# norman b-20 cutaway



## longhair13 (Mar 13, 2009)

i have this guy thats selling a norman b-20 cutaway for 250 ( triying to get him down to 200 ) anyway is this a good deal or do you think something is wrong with it also what do these guitars go for


----------



## Ship of fools (Nov 17, 2007)

*Well depends*

Does it have the on board electronics, one in excellent condition would sell for about that with out the Fishman system ( $250-325 ) as for something wrong with it, well I am not there to take a look so if you are allowed to try it out then the better for you.Good hunting.Ship..........oh and if it comes with a case than its a great deal.


----------



## longhair13 (Mar 13, 2009)

*thanks*

i,m going to go look at it today and it does come with a case and the electronics are all there i,ll let ya know :smilie_flagge17:


----------



## Cadence (Nov 20, 2007)

About 8 years ago I paid around $700-$800 for a brand new one with the Fishman electronics.

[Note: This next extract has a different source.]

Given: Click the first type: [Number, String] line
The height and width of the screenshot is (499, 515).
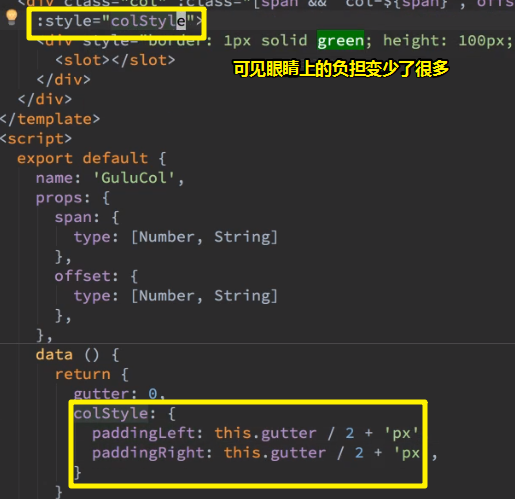Looking at the screenshot, I should click(x=175, y=237).
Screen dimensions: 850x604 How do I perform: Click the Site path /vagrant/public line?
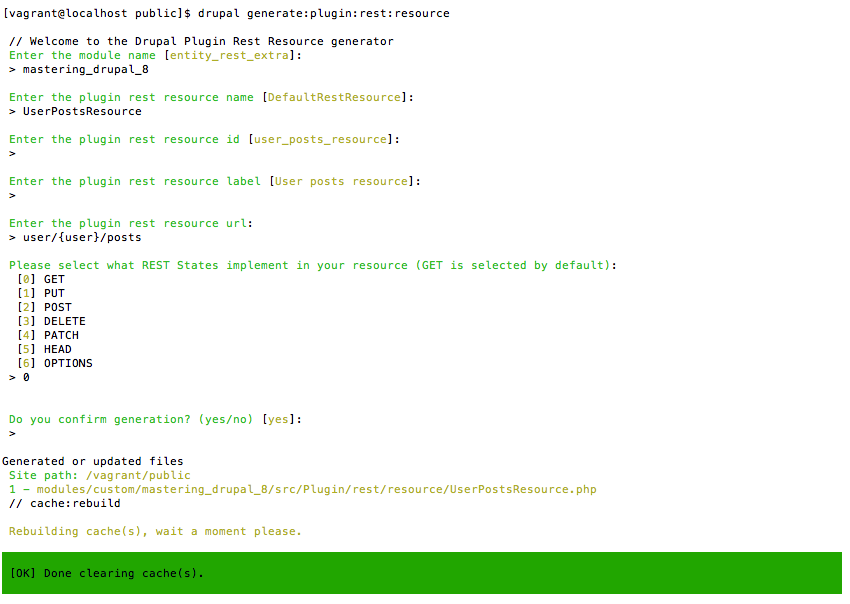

I think used they're usually $300-$400

Sounds like a deal if it's in good condition.

Cadence


----------



## longhair13 (Mar 13, 2009)

*got it*

well went and seen it and bought it was in great shape all the electonics work and got a case with it the ccase is kind of beating up thats ok :smile:


----------



## Ship of fools (Nov 17, 2007)

*concrats*

Longhair13, good for you man I am glad it worked out for you and remember that a case is only for a quick storage, you can always look around later for a better one.Ship


----------